Records for processing —
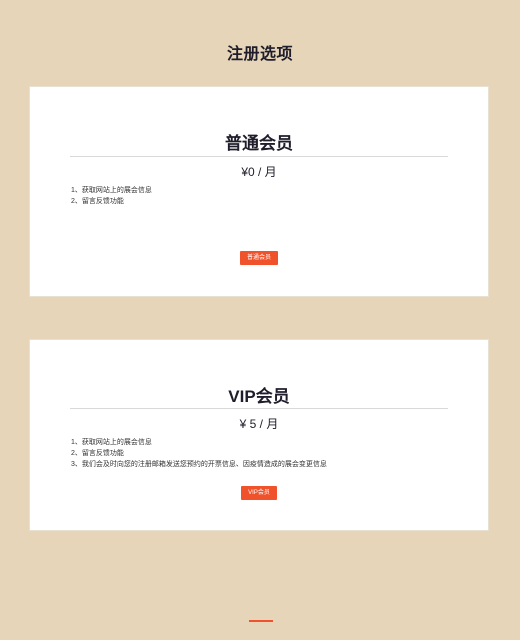  What do you see at coordinates (259, 424) in the screenshot?
I see `plan-price: ¥ 5 / 月` at bounding box center [259, 424].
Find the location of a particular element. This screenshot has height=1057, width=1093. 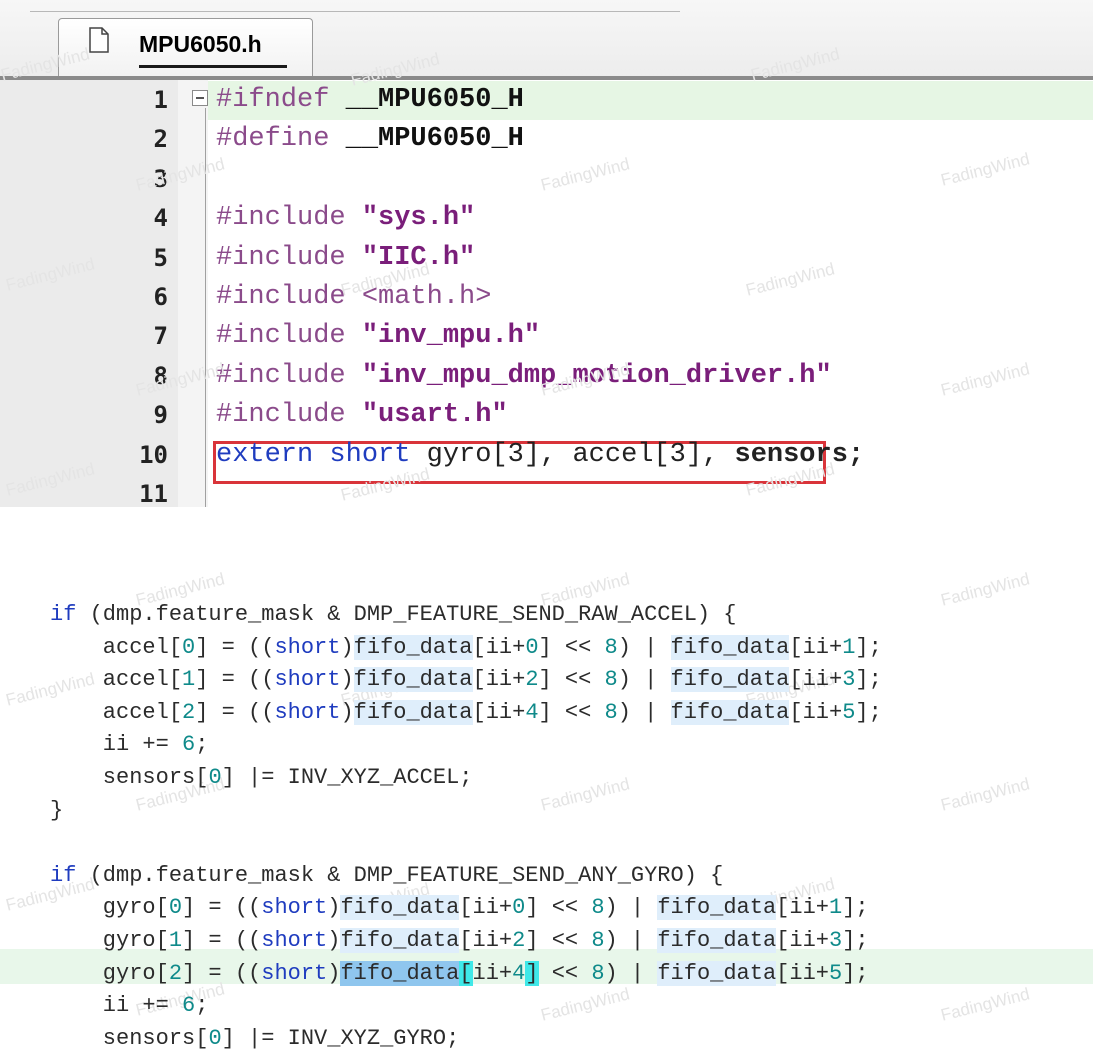

snippet-line: sensors[0] |= INV_XYZ_ACCEL; is located at coordinates (262, 778).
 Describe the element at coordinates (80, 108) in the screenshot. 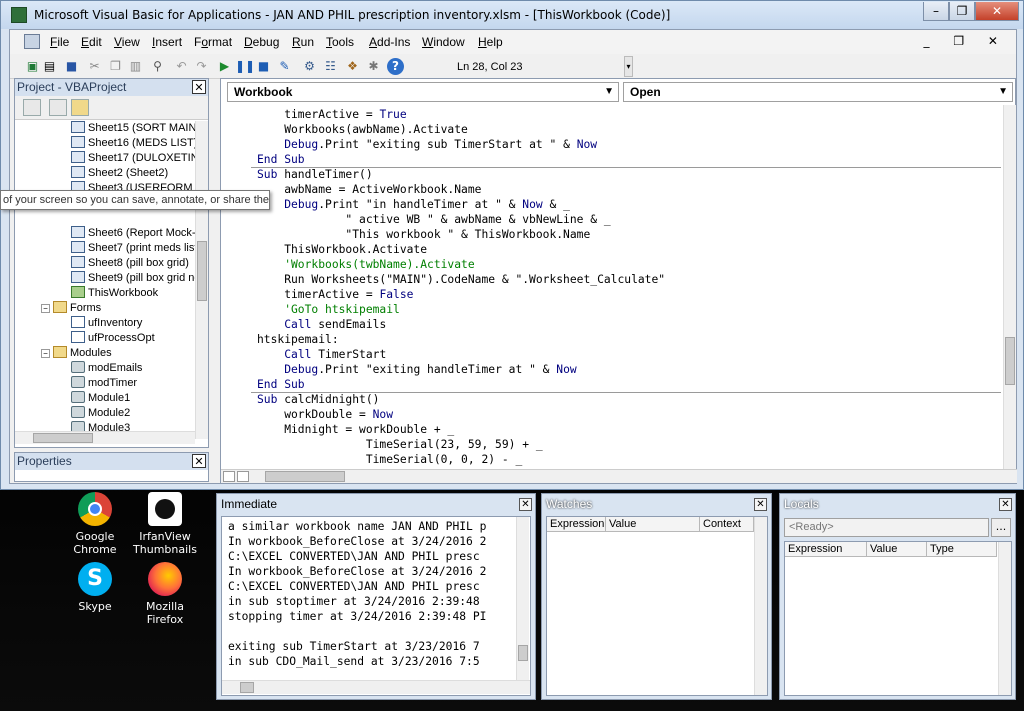

I see `toggle-folders-icon` at that location.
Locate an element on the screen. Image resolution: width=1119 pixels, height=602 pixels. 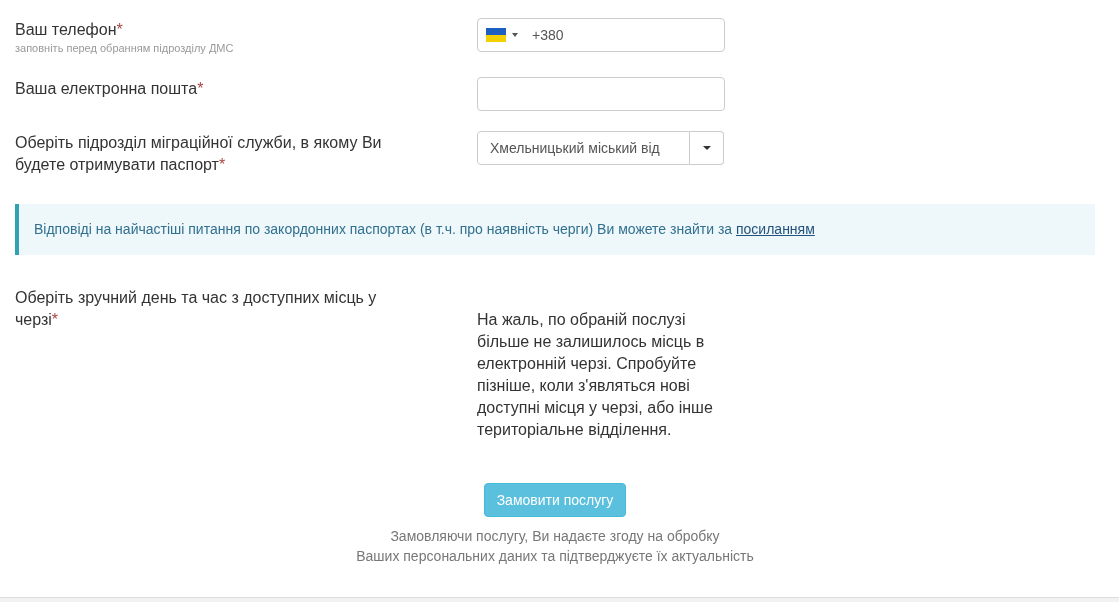
field-label: Оберіть підрозділ міграційної служби, в якому Ви будете отримувати паспорт* is located at coordinates (199, 154).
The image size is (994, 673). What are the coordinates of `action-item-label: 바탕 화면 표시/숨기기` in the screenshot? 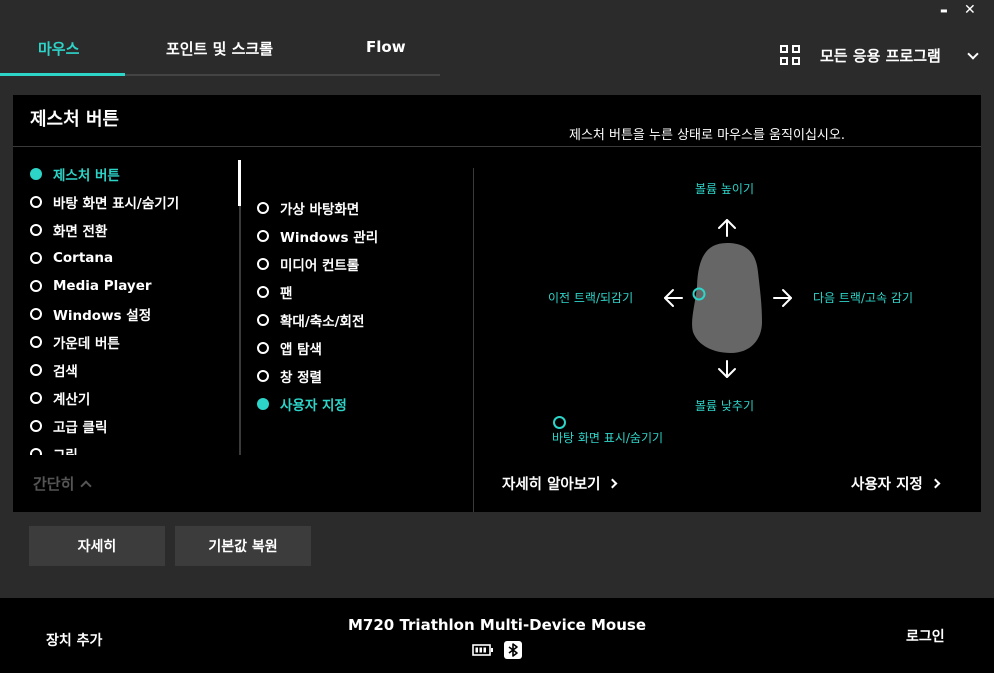 It's located at (116, 204).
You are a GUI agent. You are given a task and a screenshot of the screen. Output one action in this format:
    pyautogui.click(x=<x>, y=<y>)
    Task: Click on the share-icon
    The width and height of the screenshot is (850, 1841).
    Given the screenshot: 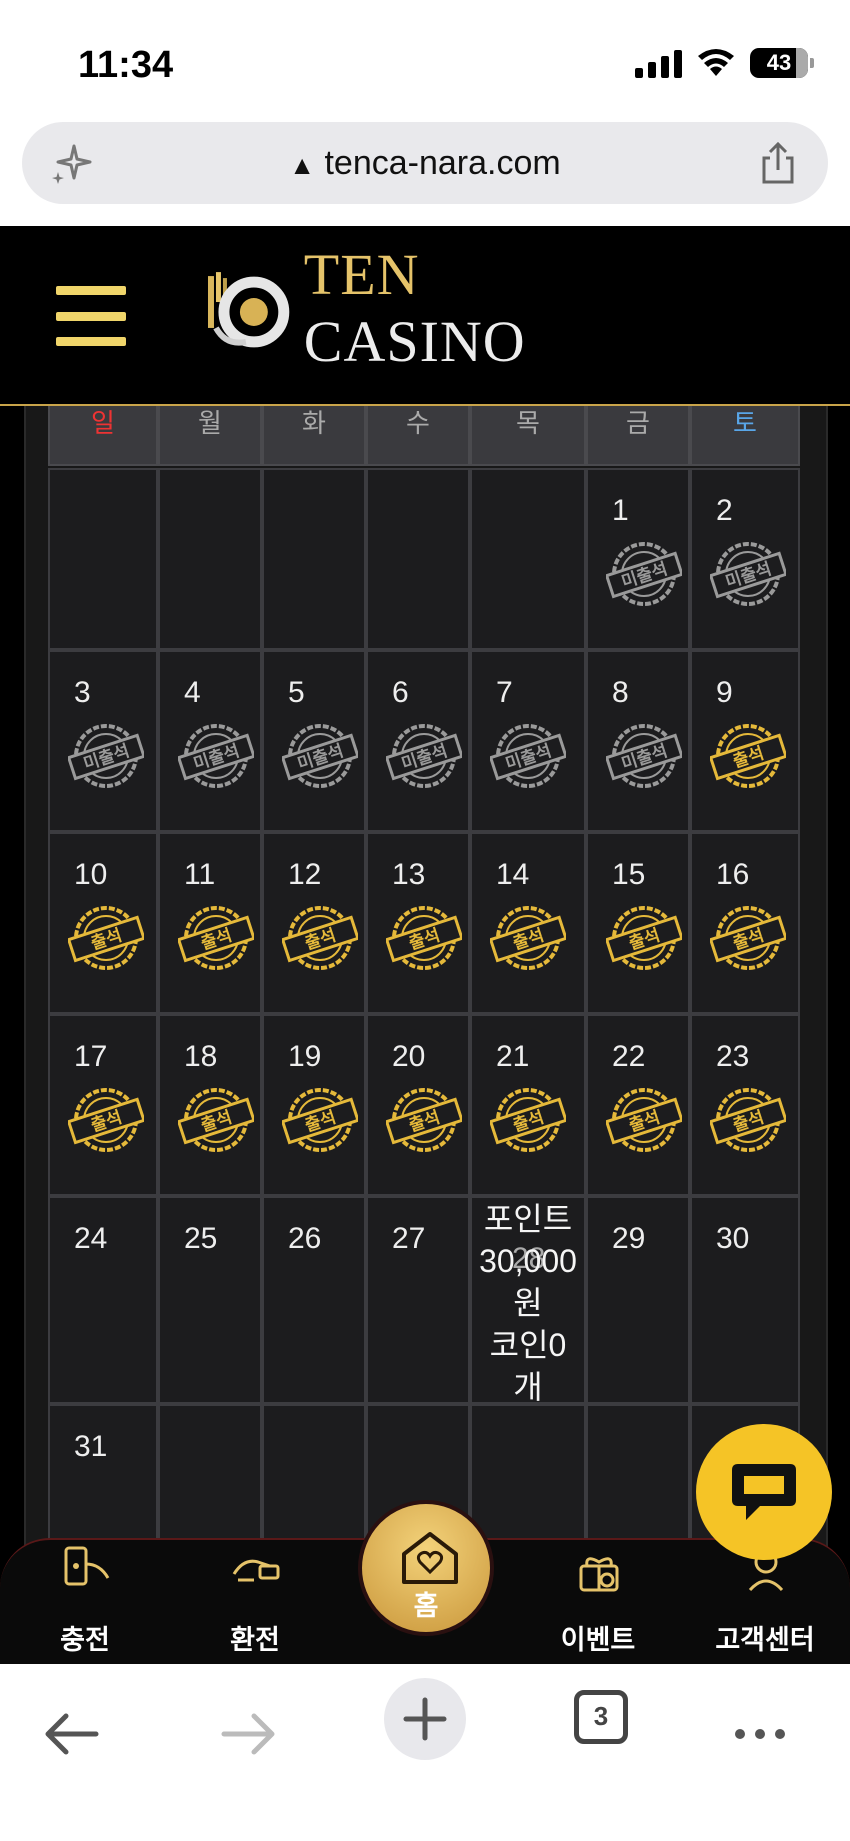 What is the action you would take?
    pyautogui.click(x=778, y=163)
    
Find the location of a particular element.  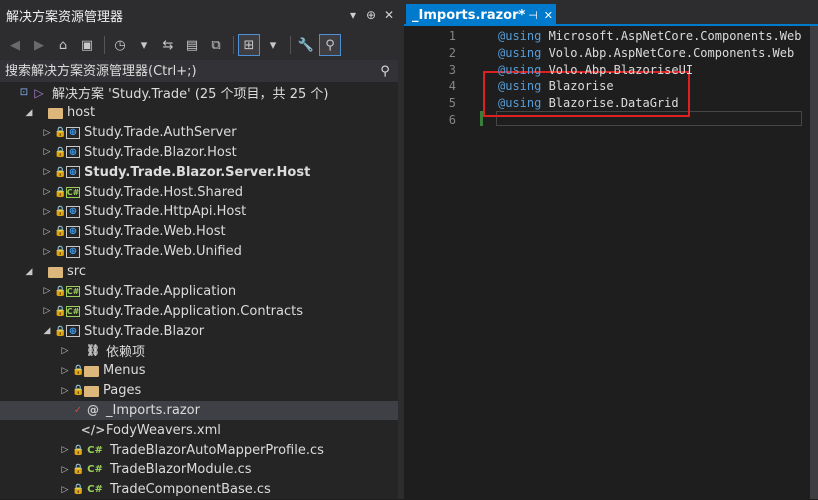

history-dropdown-icon: ▾ is located at coordinates (144, 45).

Try it — Put the records into a numbered list, starting with the line that contains "Find the location of a particular element. This" and going on through the line that contains "field-label: Оберіть підрозділ", with blank lines left out. Leave the pictures out.

Result for this task —
1. Find the location of a particular element. This screenshot has height=1057, width=1093. 
2. snippet-line: sensors[0] |= INV_XYZ_ACCEL; is located at coordinates (262, 778).
3.  Describe the element at coordinates (80, 108) in the screenshot. 
4. I see `toggle-folders-icon` at that location.
5. Locate an element on the screen. Image resolution: width=1119 pixels, height=602 pixels. 
6. field-label: Оберіть підрозділ міграційної служби, в якому Ви будете отримувати паспорт* is located at coordinates (199, 154).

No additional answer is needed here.